● Exercise requirements
From the first line to the last, set down the data exactly as given.

● Given data
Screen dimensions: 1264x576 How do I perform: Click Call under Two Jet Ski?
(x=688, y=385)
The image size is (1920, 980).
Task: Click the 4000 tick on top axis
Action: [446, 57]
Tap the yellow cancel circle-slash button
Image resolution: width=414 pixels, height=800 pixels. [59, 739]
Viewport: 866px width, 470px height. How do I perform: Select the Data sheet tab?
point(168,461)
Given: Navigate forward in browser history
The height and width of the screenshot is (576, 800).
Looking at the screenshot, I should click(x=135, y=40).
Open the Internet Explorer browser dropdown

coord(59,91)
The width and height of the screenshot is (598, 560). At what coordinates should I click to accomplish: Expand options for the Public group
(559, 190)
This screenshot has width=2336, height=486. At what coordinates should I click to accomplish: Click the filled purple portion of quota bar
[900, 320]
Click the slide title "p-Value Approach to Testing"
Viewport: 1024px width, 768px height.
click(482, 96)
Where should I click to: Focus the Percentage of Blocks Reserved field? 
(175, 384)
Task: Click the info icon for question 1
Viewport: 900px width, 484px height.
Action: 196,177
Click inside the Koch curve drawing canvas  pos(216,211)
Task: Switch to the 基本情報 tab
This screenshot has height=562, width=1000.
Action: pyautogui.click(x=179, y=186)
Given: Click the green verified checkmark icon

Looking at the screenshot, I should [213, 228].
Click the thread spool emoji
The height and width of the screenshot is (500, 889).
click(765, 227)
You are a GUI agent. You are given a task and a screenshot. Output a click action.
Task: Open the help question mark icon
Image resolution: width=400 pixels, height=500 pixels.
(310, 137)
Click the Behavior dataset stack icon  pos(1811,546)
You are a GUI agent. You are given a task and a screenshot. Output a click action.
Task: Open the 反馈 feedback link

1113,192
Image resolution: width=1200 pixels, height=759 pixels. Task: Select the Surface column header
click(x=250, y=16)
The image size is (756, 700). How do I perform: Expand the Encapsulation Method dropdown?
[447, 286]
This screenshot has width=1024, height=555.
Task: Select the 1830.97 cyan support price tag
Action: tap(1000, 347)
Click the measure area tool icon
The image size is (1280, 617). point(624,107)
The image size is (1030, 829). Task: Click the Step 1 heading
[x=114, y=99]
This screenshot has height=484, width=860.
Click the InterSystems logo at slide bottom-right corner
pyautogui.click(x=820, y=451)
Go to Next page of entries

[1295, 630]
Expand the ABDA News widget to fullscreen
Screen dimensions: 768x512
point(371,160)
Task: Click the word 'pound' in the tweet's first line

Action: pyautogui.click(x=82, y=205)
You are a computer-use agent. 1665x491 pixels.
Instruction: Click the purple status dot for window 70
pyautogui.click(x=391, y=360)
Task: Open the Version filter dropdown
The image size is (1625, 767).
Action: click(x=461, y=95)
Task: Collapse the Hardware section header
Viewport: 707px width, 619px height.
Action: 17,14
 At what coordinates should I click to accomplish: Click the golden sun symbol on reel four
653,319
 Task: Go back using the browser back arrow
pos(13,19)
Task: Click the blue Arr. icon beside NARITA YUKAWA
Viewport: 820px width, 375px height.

● Output for this exercise
Screen dimensions: 1264x576 How do I perform: Click Call under Two Jet Ski?
(x=688, y=385)
The image size is (1920, 980).
Task: Click the 4000 tick on top axis
Action: [446, 57]
Tap the yellow cancel circle-slash button
Image resolution: width=414 pixels, height=800 pixels. [59, 739]
Viewport: 866px width, 470px height. How do I perform: Select the Data sheet tab?
point(168,461)
Given: Navigate forward in browser history
The height and width of the screenshot is (576, 800).
Looking at the screenshot, I should click(x=135, y=40).
Open the Internet Explorer browser dropdown

coord(59,91)
The width and height of the screenshot is (598, 560). At what coordinates should I click to accomplish: Expand options for the Public group
(559, 190)
This screenshot has width=2336, height=486. At what coordinates should I click to accomplish: Click the filled purple portion of quota bar
[900, 320]
Click the slide title "p-Value Approach to Testing"
Viewport: 1024px width, 768px height.
click(482, 96)
Where should I click to: Focus the Percentage of Blocks Reserved field? 
(175, 384)
Task: Click the info icon for question 1
Viewport: 900px width, 484px height.
Action: 196,177
Click inside the Koch curve drawing canvas  pos(216,211)
Task: Switch to the 基本情報 tab
This screenshot has height=562, width=1000.
Action: pyautogui.click(x=179, y=186)
Given: Click the green verified checkmark icon

Looking at the screenshot, I should [213, 228].
Click the thread spool emoji
The height and width of the screenshot is (500, 889).
click(765, 227)
You are a GUI agent. You are given a task and a screenshot. Output a click action.
Task: Open the help question mark icon
Image resolution: width=400 pixels, height=500 pixels.
(310, 137)
Click the Behavior dataset stack icon  pos(1811,546)
You are a GUI agent. You are given a task and a screenshot. Output a click action.
Task: Open the 反馈 feedback link

1113,192
Image resolution: width=1200 pixels, height=759 pixels. Task: Select the Surface column header
click(x=250, y=16)
The image size is (756, 700). How do I perform: Expand the Encapsulation Method dropdown?
[447, 286]
This screenshot has width=1024, height=555.
Task: Select the 1830.97 cyan support price tag
Action: tap(1000, 347)
Click the measure area tool icon
The image size is (1280, 617). point(624,107)
The image size is (1030, 829). Task: Click the Step 1 heading
[x=114, y=99]
This screenshot has height=484, width=860.
Click the InterSystems logo at slide bottom-right corner
pyautogui.click(x=820, y=451)
Go to Next page of entries

[1295, 630]
Expand the ABDA News widget to fullscreen
Screen dimensions: 768x512
point(371,160)
Task: Click the word 'pound' in the tweet's first line

Action: pyautogui.click(x=82, y=205)
You are a computer-use agent. 1665x491 pixels.
Instruction: Click the purple status dot for window 70
pyautogui.click(x=391, y=360)
Task: Open the Version filter dropdown
The image size is (1625, 767).
Action: click(x=461, y=95)
Task: Collapse the Hardware section header
Viewport: 707px width, 619px height.
Action: 17,14
 At what coordinates should I click to accomplish: Click the golden sun symbol on reel four
653,319
 Task: Go back using the browser back arrow
pos(13,19)
Task: Click the blue Arr. icon beside NARITA YUKAWA
Viewport: 820px width, 375px height.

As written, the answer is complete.